2007-03-17 13:04:46 · 15 answers · asked by kappgal 2 in Pregnancy & Parenting Newborn & Baby

15 answers

Spoiled, schmoiled.

Babies the world over have traditionally been breastfed in terms of *years* rather than months, have co-slept with their parents because that was the safest, warmest, most secure place to be. Only in the last 100-150 years with the Industrial Revolution and the advent of women working *outside* the home (plus the development of alternate infant milk products), have babies been imposed upon to try and fit into *our* routines and lifestyles. When I look at the lack of emotional connection in families over the past several decades, I can see the failings of this grand experiment in human development.

Babies need closeness and touch almost as much as they need food. It is well documented that babies who are not touched, do not grow well, do not *thrive*. I believe that babies cannot possibly be held "too much", that what they show a need for, is just the right amount for each individual baby. Some babies need lots of holding and closeness, some need less. Some will outgrow it sooner (only a very few, by the time they hit their first birthday), and some later, but in my experience, *most* of them are well on their way towards being the independent little people we all desire for them to be, somewhere between 2 and 3 years old.

All six of my own children co-slept with my husband and I. They were all nursed when they were hungry, soothed and comforted off to sleep, and again in the night when they awoke needing comfort. Why should their needs have disappeared, once they had reached that "magical" first birthday? Yes, they "needed" me and weren't happy unless they could have me-- for a time-- but babies whose needs are met, are able to outgrow them in their own time. I gently transitioned all of my little co-sleepers out of my bed around their 2nd birthday; some a little before, some a little after. During the transition, they were allowed to come back in if they seemed to need the closeness, and also if they awoke in the night, it was only natural to comfort them back to sleep again. But when I respected their needs and fulfilled them, eventually those needs *were* outgrown.

I don't believe anyone who knows my children could call them "spoiled" nowadays. They are all weaned, sleeping on their own (and through the night!), and far from "spoiled"-- from my "baby" who is almost 3 years old, up to my teenager, almost 14. In fact, we are considered by many who know us to be the stricted parents on the block! The trick to it, is to know when the time is right to start imposing limits, to know when the child is almost ready to move on and outgrow the need, and to encourage it in a consistent way that is respectful of the child and the need.

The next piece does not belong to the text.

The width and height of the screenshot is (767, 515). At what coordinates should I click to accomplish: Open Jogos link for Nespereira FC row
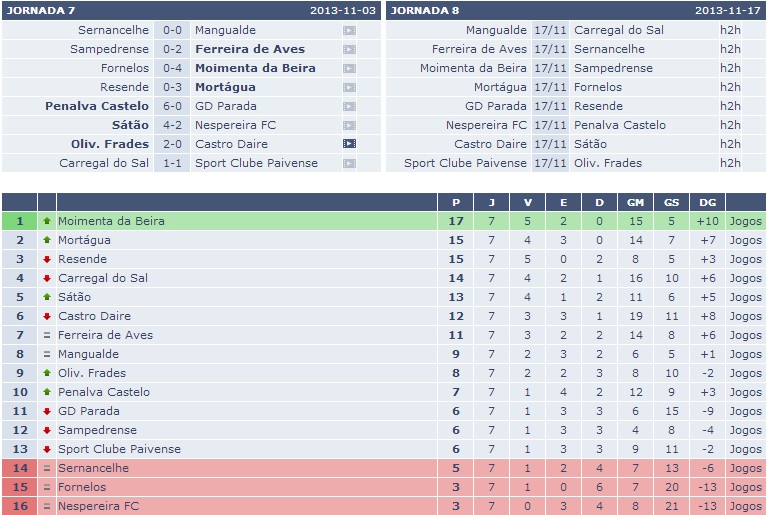pyautogui.click(x=745, y=506)
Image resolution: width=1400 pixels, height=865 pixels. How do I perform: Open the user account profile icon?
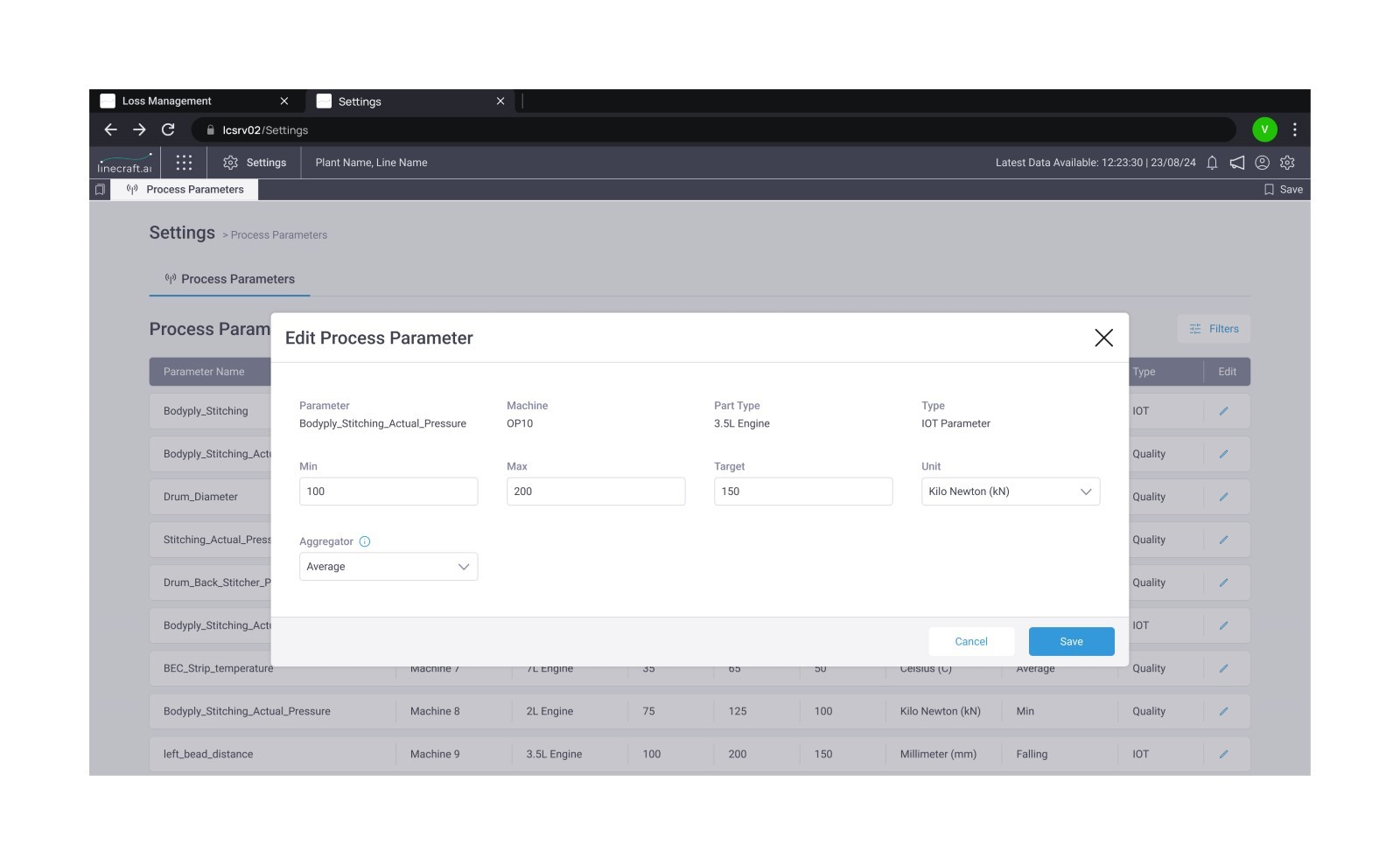pyautogui.click(x=1262, y=163)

Co-sleeping may have started out for you in a way that simply made it easier for you to get your child to fall asleep. But now your baby is used to your presence at night, he knows the security and comfort of being near you and he doesn't want to give it up! And rightly so, I say! You may view co-sleeping as a method you tried in desperation that brought you to this point, but you can certainly start to view it now as a consistent approach to handling your baby's bedtime and nighttime needs. If you apply some limits, you may find yourself much happier in the long run for not allowing it to be something you feel your baby is "manipulating" you into.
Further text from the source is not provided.